= The Historical Museum at Fort Missoula =

Formerly the Quartermaster’s Storehouse at Fort Missoula, this historic brick building now houses exhibits and the museum shop.

The Historical Museum at Fort Missoula was founded in 1975, at the site of the historic Fort Missoula in Missoula, Montana, US. The 32-acre park features an indoor museum with both permanent and rotating exhibits as well as an outdoor museum grounds. The outdoor grounds house historic equipment and buildings including a Willamette locomotive, historic streetcar, a wood-waste burner, homestead cabins, and structures related to the fort's history as an World War II internment camp.

== History ==
By 1948, following the end of World War II, the US Army had abandoned Fort Missoula and shuttered the Fort Missoula Internment Camp.

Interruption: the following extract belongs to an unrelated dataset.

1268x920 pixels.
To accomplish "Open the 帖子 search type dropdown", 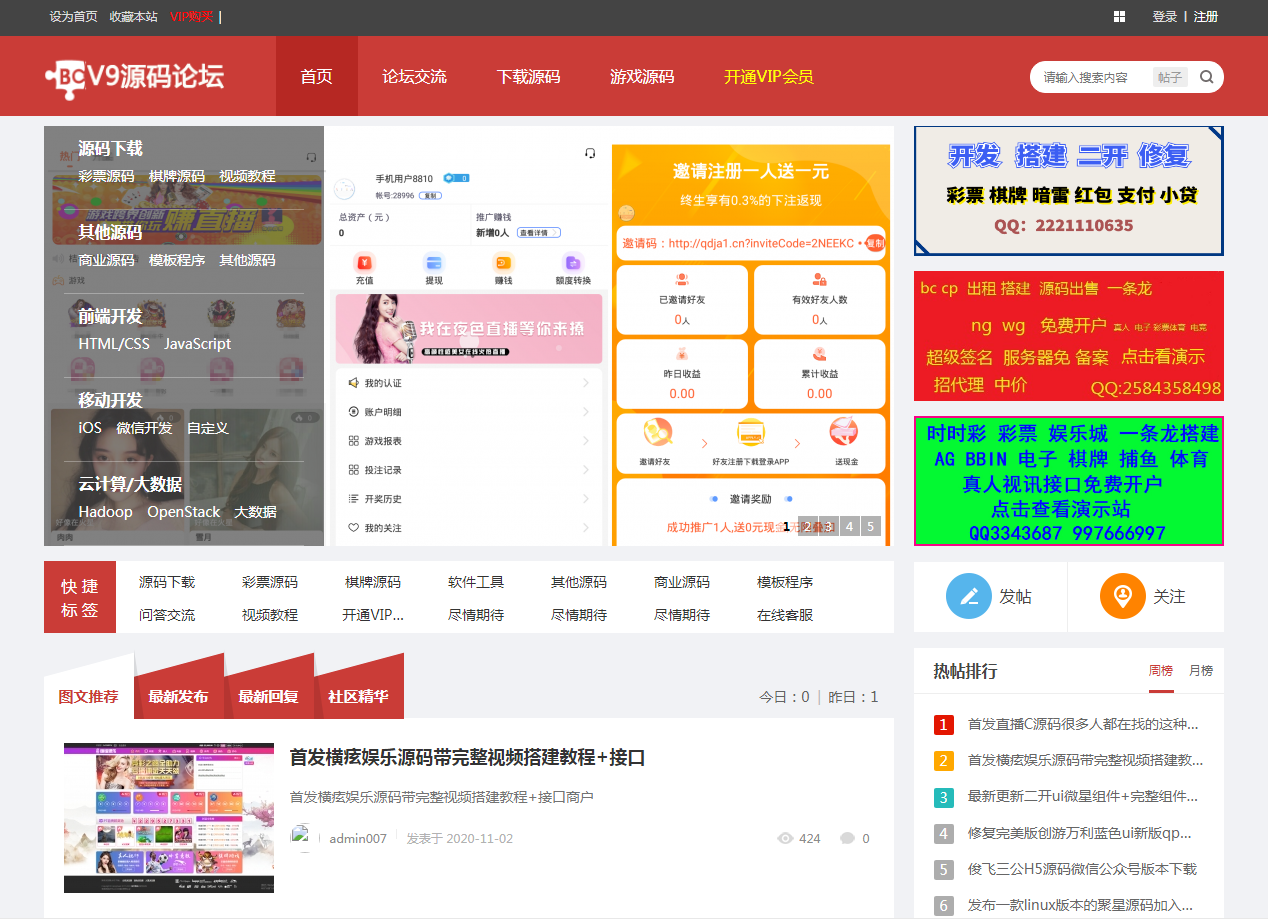I will click(x=1169, y=77).
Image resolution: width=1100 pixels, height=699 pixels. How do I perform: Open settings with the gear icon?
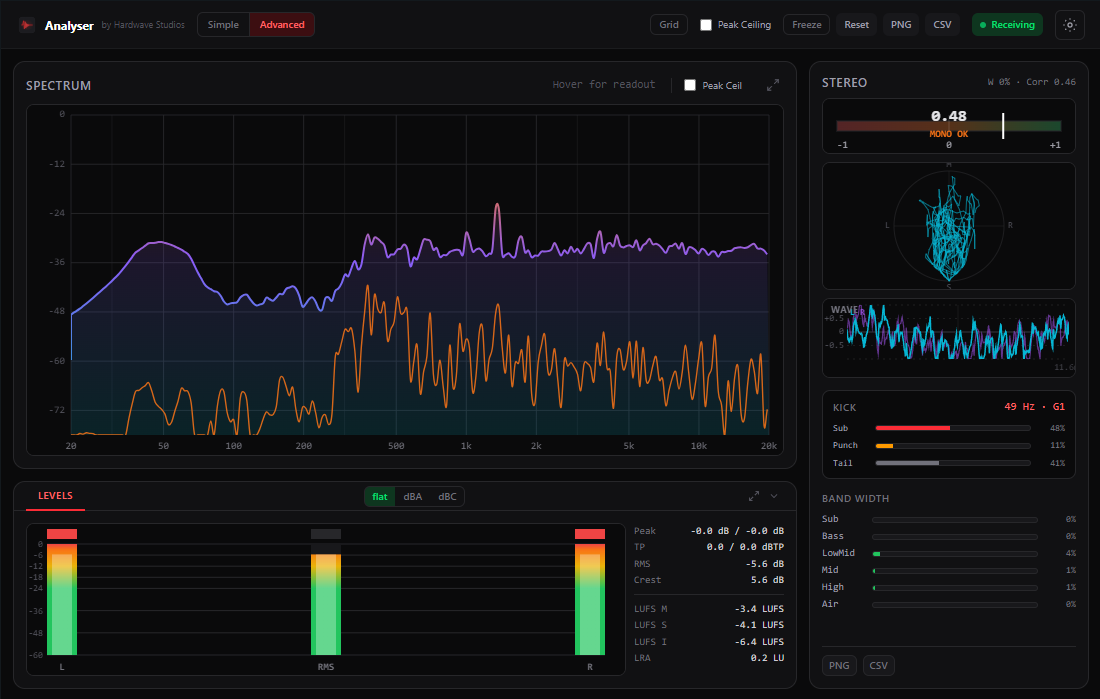coord(1070,25)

The Fort Missoula Historical Society was founded in the 1960s to preserve the fort's Non-Commissioned Officers Quarters building, which dated back to 1877. In 1972, the group sold this building to the Western Montana Ghost Town Preservation Society.

In December 1972, Missoula was granted roughly 30 acres of land from the Bureau of Outdoor Recreation to erect a public park. The historical society worked with the city to make the development into a historical park, with the old Quartermaster's Warehouse as an indoor museum.

After obtaining external donations, in both artifacts and money, work was able to begin on renovating the Quartermaster's Warehouse. The society also secured the museum funding through a tax levy, which by 1982 provided the museum with $65,000 annually.

The indoor museum, housed in the Quartermaster's Warehouse, was officially opened to the public on July 7th, 1974, and the museum's grounds opened in 1975. In 1984, the museum's name was changed from "Fort Missoula Historical Museum" to the "Historical Museum at Fort Missoula."